Question

Find the points of intersection of the polar graphs. \(r=\sin \theta\) and \(r=\sqrt{3}+3 \sin \theta\) on \([0,2 \pi]\)

Short answer

The points of intersection are at \(\theta = \frac{4\pi}{3}\) and \(\theta = \frac{5\pi}{3}\).

Step-by-step solution

Equating the Equations

Set the two given polar equations equal to each other, since we need to find their points of intersection. This means that wherever they intersect, their radii should be equal. So, we solve the equation: \( \sin \theta = \sqrt{3} + 3 \sin \theta \).

Solve for \( \sin \theta \)

Subtract \(3 \sin \theta\) from both sides of the equation to isolate \(\sin \theta\): \( \sin \theta - 3 \sin \theta = \sqrt{3} \). Simplifying this gives \( -2 \sin \theta = \sqrt{3} \).

Solve for \( \theta \)

Divide both sides by \(-2\): \( \sin \theta = -\frac{\sqrt{3}}{2} \). Recall the unit circle: \(\sin \theta = -\frac{\sqrt{3}}{2}\) corresponds to angles in the third and fourth quadrants. Thus, the solutions in the interval \([0, 2\pi]\) are \(\theta = \frac{4\pi}{3}\) and \(\theta = \frac{5\pi}{3}\).

Verify the Range

Check that both \(\theta = \frac{4\pi}{3}\) and \(\theta = \frac{5\pi}{3}\) are within the specified range \([0, 2\pi]\). Both values fall within this interval and are valid solutions.

Key concepts

Points of Intersection

To determine the points of intersection for the polar equations, we identify where the radii of both graphs are the same. This implies solving for common values of \(r\) given the same angle \(\theta\). When working with polar equations, finding intersections involves equating the two functions, as any overlap implies equal distance from the origin in the same direction.
For the equations \(r = \sin \theta\) and \(r = \sqrt{3} + 3 \sin \theta\), we begin by setting them equal since their intersection points must share the same radius:
\[ \sin \theta = \sqrt{3} + 3 \sin \theta \]
This approach results in solving the equation \(\sin \theta - 3 \sin \theta = \sqrt{3}\), which simplifies to \(-2 \sin \theta = \sqrt{3}\). Intersections are key because they visually show where two curves meet, providing insights into the behavior of the graphs in their polar form.

Unit Circle

The unit circle is a fundamental concept in trigonometry, serving as a reference for determining angle measures associated with specific trigonometric values. It is especially useful when solving problems involving sine, cosine, and tangent functions.

In the context of the exercise, the unit circle helps us find the angle \(\theta\) that corresponds to \(\sin \theta = -\frac{\sqrt{3}}{2}\). On the unit circle, this value of sine typically corresponds to angles located in the third and fourth quadrants:

• Third quadrant: \(\theta = \frac{4\pi}{3}\)
• Fourth quadrant: \(\theta = \frac{5\pi}{3}\)

These angles are critical for verifying intersection points within the given interval of \([0, 2\pi]\). The unit circle provides a visual and geometric perspective that enhances understanding of trigonometric solutions.

Polar Equations

Polar equations describe curves on the polar coordinate plane, using radius \(r\) and angle \(\theta\) as their primary variables. They provide an alternative view compared to the Cartesian system, often simplifying the representation of curves like spirals, circles, and roses.

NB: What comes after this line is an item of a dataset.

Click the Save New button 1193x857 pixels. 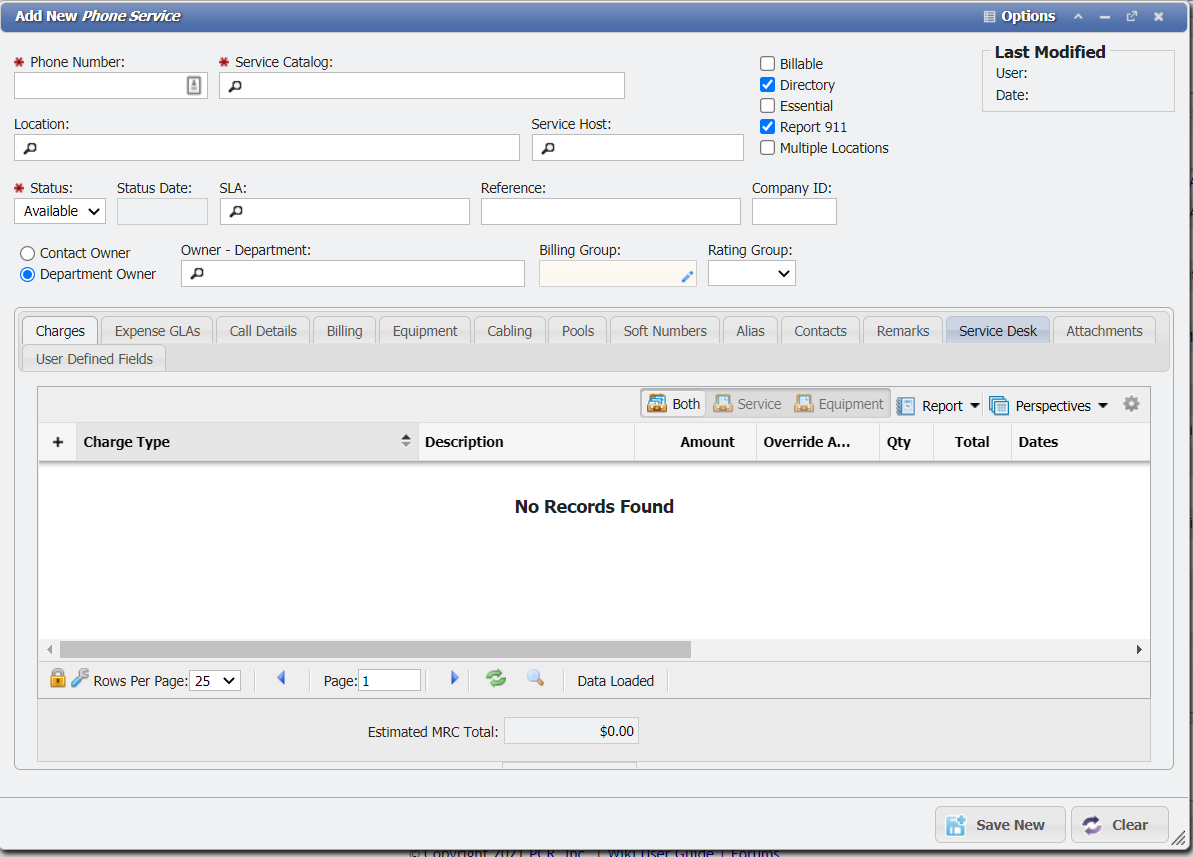point(1000,824)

To interpret the polar equations \(r = \sin \theta\) and \(r = \sqrt{3} + 3 \sin \theta\), recognize that these equations express a relationship between the angle \(\theta\) and the distance from the origin, \(r\).

• The first equation \(r = \sin \theta\) describes a simple polar curve, potentially a circle with a shifted center or a limaçon.
• The second equation involves a scaling and shifting effect because of the constants \(\sqrt{3}\) and \(3\), introducing complexity to the graph.

Understanding these equations enables you to explore the geometry of shapes and their intersections in a way that's more intuitive than merely using rectangular coordinates.